Synopsis

Knapp

An estimated 40,000–60,000 pet dogs will develop urinary bladder cancer each year in the United States. Most bladder cancer in dogs consists of high grade invasive urothelial carcinoma (InvUC). With pronounced cross-species similarities, dogs with InvUC can serve as a highly relevant model for muscle invasive bladder cancer in humans. Depending on the stage of the disease, the treatment for InvUC in dogs can include interventional urology procedures, surgery, radiation therapy, and drugs. This presentation will summarize current and emerging medical therapies for InvUC. Other treatments will be discussed in subsequent presentations.

The medical therapy of InvUC in dogs most often consists of: (1) chemotherapy combined with a cyclooxygenase (COX) inhibitor, or (2) palliative care with single-agent COX inhibitors. Single agent COX inhibitors lead to remission (mostly partial remission) in ~20% of dogs, stable disease in ~55–60% of dogs, and median survival times of 6–7 months. Chemotherapy agents commonly include vinblastine, mitoxantrone, or carboplatin. Results of a prospective trial of vinblastine combined with piroxicam included 58% partial remission, 33% stable disease, median PFI of 199 days, and median survival of 299 days. Interestingly, the median survival in a sequential therapy arm in the trial, i.e., vinblastine alone and then piroxicam alone, was significantly longer at 531 days. In other commonly used therapies, mitoxantrone or carboplatin combined with a COX inhibitor are associated with remission rates of 35–40%. Chlorambucil, lapatinib, palladia, gemcitabine, and other drugs have also been investigated. When first- and second-line therapies are applied, survival can extend from several months to more than a year.

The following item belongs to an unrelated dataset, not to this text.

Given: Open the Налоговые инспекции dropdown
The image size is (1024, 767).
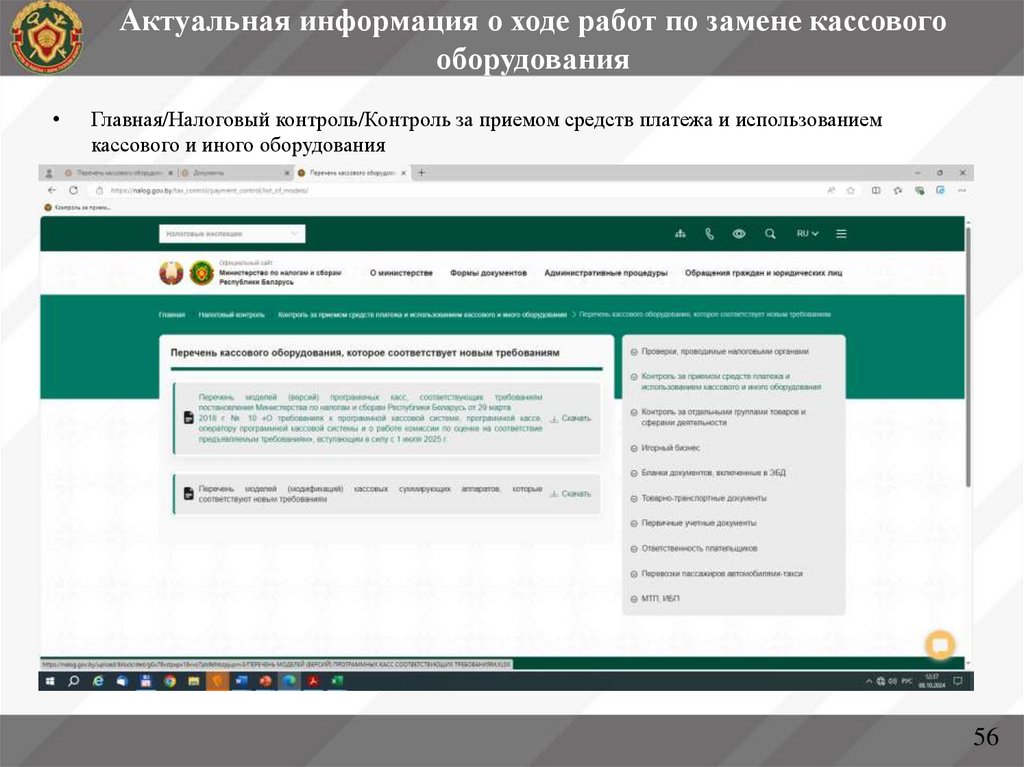Looking at the screenshot, I should (231, 234).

While InvUC is considered “treatable” and can be controlled while maintaining good quality life, it is rarely cured. Resistance to therapy commonly develops over time. Human InvUC is lethal in approximately half of patients, and the need to develop new strategies to improve outcomes in both species is critical. In broad terms, this requires research on multiple fronts including:

1.  Prevention

2.  Early detection and early intervention

3.  Improved application of existing drugs

4.  New targets and targeted therapies

5.  Immunotherapy

6.  Personalized therapy approaches

Work is ongoing on all of these fronts in dogs to benefit dogs and potentially humans with InvUC. Emerging work in dogs that will be discussed in the presentation includes an early intervention study in Scottish terriers, a trial of a BRAF-targeted drug vemurafenib, and characterization of molecular subtypes that differ in cancer behavior and breed.